■ Exercise details:
Print every one of the records verbatim, omitting nothing.

■ Saved entries:
━━━━━━
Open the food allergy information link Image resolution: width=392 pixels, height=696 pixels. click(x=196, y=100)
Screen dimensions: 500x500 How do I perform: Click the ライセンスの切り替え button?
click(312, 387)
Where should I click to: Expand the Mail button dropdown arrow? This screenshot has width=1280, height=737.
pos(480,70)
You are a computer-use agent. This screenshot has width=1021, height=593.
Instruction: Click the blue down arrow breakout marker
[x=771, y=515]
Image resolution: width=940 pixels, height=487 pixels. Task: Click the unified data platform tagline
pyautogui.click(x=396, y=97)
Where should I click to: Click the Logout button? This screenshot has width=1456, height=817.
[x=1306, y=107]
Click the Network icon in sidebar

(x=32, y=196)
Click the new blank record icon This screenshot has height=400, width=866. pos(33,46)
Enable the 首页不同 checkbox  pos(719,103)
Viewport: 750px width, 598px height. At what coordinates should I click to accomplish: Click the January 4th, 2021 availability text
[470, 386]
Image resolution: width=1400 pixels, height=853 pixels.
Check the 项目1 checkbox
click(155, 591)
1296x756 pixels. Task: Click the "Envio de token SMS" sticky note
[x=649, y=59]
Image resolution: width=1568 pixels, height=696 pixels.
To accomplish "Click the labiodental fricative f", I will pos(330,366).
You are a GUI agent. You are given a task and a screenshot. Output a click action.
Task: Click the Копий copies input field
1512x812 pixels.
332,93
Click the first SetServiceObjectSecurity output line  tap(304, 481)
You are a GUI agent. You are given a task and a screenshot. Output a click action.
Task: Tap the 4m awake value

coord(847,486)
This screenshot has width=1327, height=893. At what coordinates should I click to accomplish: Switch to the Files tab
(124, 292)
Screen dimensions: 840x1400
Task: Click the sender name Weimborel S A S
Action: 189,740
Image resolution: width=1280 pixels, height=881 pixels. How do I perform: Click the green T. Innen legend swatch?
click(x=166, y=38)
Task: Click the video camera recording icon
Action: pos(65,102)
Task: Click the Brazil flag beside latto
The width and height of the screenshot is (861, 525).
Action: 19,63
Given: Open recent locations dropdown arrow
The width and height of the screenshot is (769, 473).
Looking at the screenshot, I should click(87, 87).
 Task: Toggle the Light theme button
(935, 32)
━━━━━━
■ Answer to this task:
Open the food allergy information link Image resolution: width=392 pixels, height=696 pixels. click(x=196, y=100)
Screen dimensions: 500x500 How do I perform: Click the ライセンスの切り替え button?
click(312, 387)
Where should I click to: Expand the Mail button dropdown arrow? This screenshot has width=1280, height=737.
pos(480,70)
You are a computer-use agent. This screenshot has width=1021, height=593.
Instruction: Click the blue down arrow breakout marker
[x=771, y=515]
Image resolution: width=940 pixels, height=487 pixels. Task: Click the unified data platform tagline
pyautogui.click(x=396, y=97)
Where should I click to: Click the Logout button? This screenshot has width=1456, height=817.
[x=1306, y=107]
Click the Network icon in sidebar

(x=32, y=196)
Click the new blank record icon This screenshot has height=400, width=866. pos(33,46)
Enable the 首页不同 checkbox  pos(719,103)
Viewport: 750px width, 598px height. At what coordinates should I click to accomplish: Click the January 4th, 2021 availability text
[470, 386]
Image resolution: width=1400 pixels, height=853 pixels.
Check the 项目1 checkbox
click(155, 591)
1296x756 pixels. Task: Click the "Envio de token SMS" sticky note
[x=649, y=59]
Image resolution: width=1568 pixels, height=696 pixels.
To accomplish "Click the labiodental fricative f", I will pos(330,366).
You are a GUI agent. You are given a task and a screenshot. Output a click action.
Task: Click the Копий copies input field
1512x812 pixels.
332,93
Click the first SetServiceObjectSecurity output line  tap(304, 481)
You are a GUI agent. You are given a task and a screenshot. Output a click action.
Task: Tap the 4m awake value

coord(847,486)
This screenshot has width=1327, height=893. At what coordinates should I click to accomplish: Switch to the Files tab
(124, 292)
Screen dimensions: 840x1400
Task: Click the sender name Weimborel S A S
Action: 189,740
Image resolution: width=1280 pixels, height=881 pixels. How do I perform: Click the green T. Innen legend swatch?
click(x=166, y=38)
Task: Click the video camera recording icon
Action: pos(65,102)
Task: Click the Brazil flag beside latto
The width and height of the screenshot is (861, 525).
Action: 19,63
Given: Open recent locations dropdown arrow
The width and height of the screenshot is (769, 473).
Looking at the screenshot, I should click(87, 87).
 Task: Toggle the Light theme button
(935, 32)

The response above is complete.